Il passaporto

Vi ha emozionato il vostro primo passaporto? Ricordate quando lo avete fatto e per quale viaggio?

Ormai ci serve prevalentemente per viaggi intercontinentali, nei paesi dell’Unione Europea giriamo liberamente con la carta d’identità. Siamo europei, dappertutto a casa nostra. Quando andavo a trovare mia figlia a Londra il passaporto mi serviva per fare meno coda ai controlli ma per entrare non è indispensabile poi forse con la Brexit cambierà qualcosa.

Diciamolo, è scontato avere un passaporto, per noi.

In questi mesi ho condiviso l’attesa di un passaporto con Ale, un ragazzo del Mali che vive da un po’ con noi.

Dal Mali è partito di gran fretta, ha provato a chiedere un passaporto ma il tempo d’attesa era lungo, non poteva aspettare.

Deserto, Libia, Mediterraneo, Sicilia, Genova. Questo il percorso, per farvela breve. Ormai abbiamo tante informazioni, ormai sappiamo, non possiamo fingere di non sapere quindi potete facilmente immaginare cosa significa questa sequenza di tappe.

Ale è arrivato, è stato identificato, è entrato in un progetto SPRAR ed è stato bravissimo, determinato, disposto a imparare e sacrificarsi. Oggi lavora e studia.

E vuole rimanere in Italia, continuare il percorso che ha intrapreso, immagina il futuro, una vita migliore di quella dei suoi genitori. Per restare serve il passaporto.

Ci sono immigrati che tornano temporaneamente nel paese d’origine, a volte in condizioni fortunose e di rischio, per farlo. Altri si rivolgono a un intermediario che promette di seguire tutta la pratica nel paese in cambio di un lauto compenso, di solito va a finire male e gli intermediari si tengono i soldi e non rispondono più al telefono. La trafila è lunga, essere accompagnati all’ambasciata da un italiano può servire, telefonare, sollecitare di continuo è indispensabile. Fare un passaporto maliano, vi assicuro, è un esercizio di pazienza e temperanza, è una marcia nel deserto, è un viaggio di cui non si vede  mai la fine. Ma Ale ha già passato il deserto, ha passato il mare, ha resistenza e nervi saldi.

Pochi giorni fa, lunedì mattina, stavamo chiacchierando in cucina come facciamo di solito. Una scampanellata. Ho risposto io. Corriere! Vi assicuro che il mio cuore ha fatto un tuffo e mentre aprivo la porta sentivo che anche il cuore di Ale, rimasto fermo al suo posto, aveva fatto un tuffo e in casa sembrava che nessuno respirasse più, nemmeno i cani.
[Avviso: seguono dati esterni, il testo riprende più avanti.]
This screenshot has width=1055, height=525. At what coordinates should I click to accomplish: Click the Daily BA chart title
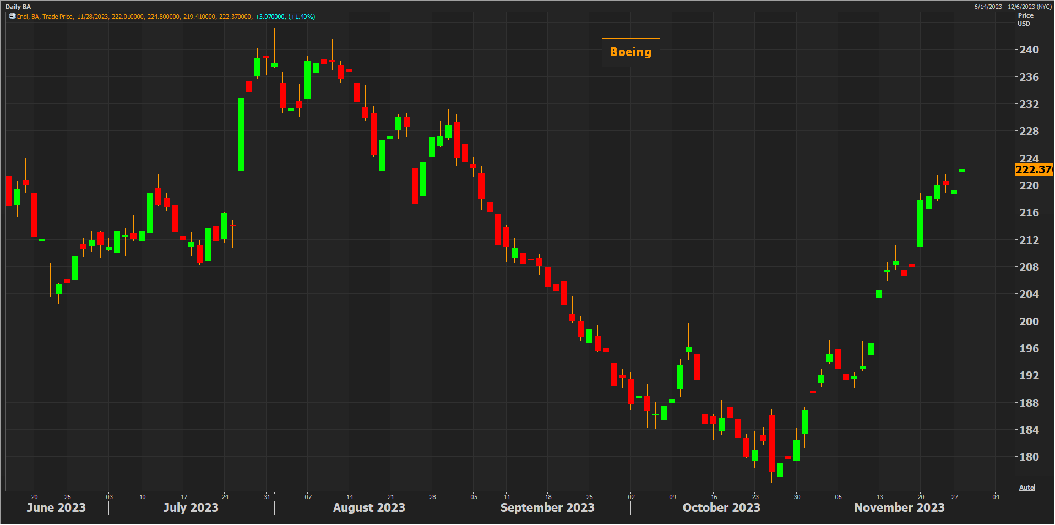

L’ho chiamato, sulla busta del corriere c’erano il suo nome e il suo cognome. Ha firmato. Ha aperto la busta in un tempo da record e voilà, ecco un rettangolo di cartoncino verde ( sì, quello del Mali è verde) con il contorno dorato dell’Africa e lo spazio grande dello stato del Mali in evidenza, pieno di quell’oro luccicante. Abbiamo riso, l’ho abbracciato forte, abbiamo mandato un video al resto della famiglia e al gruppo di Refugees Welcome: è arrivato il passaportooooooo.

Quando Renato è tornato a casa abbiamo brindato con la Coca Cola.

La sera, a cena, c’era mia figlia, la figlia di mio marito, un loro amico. Il passaporto è passato di mano in mano come un oggetto prezioso e importante. Lo è. Lo è anche il nostro, lo è per tutti, è una garanzia di possibilità di circolazione, è un’attestazione di identità riconosciuta dappertutto.

Appena avrai il permesso di soggiorno potrai viaggiare, gli abbiamo detto. Eleonora lo ha invitato a Londra, Zene ha detto: andiamo tutti insieme.

Potrai vedere Parigi, che, lo sappiamo, è la città dei colonizzatori del Mali, ma non si può non vedere Parigi. Parigi è di tutti mica solo dei francesi, ho detto. Ale poi parla francese con un accento da parigino, ha studiato alla scuola francese, unico della sua famiglia, perché sua madre aveva capito subito che quel suo figlio più piccolo aveva una bella testa.

Lui sorrideva alle nostre fantasie di viaggi, in pochi minuti gli abbiamo fatto fare il giro d’Europa.

” A gennaio- ha detto con un sorriso- andrò a vedere la mia mamma”. Non la vede da quattro anni.

Io allora ho guardato il passaporto che continuava a essere sfogliato ed esaminato: restituitegli questo passaporto, non sciupatelo. Quasi li ho sgridati ma facevo così perché ero commossa.

One thought on “Il passaporto

  1. Ogni tanto incontro Ali. E sono contenta che vi siate incontrati voi tutti e lui che come giustamente la sua mamma aveva intuito la marcia in più la ha.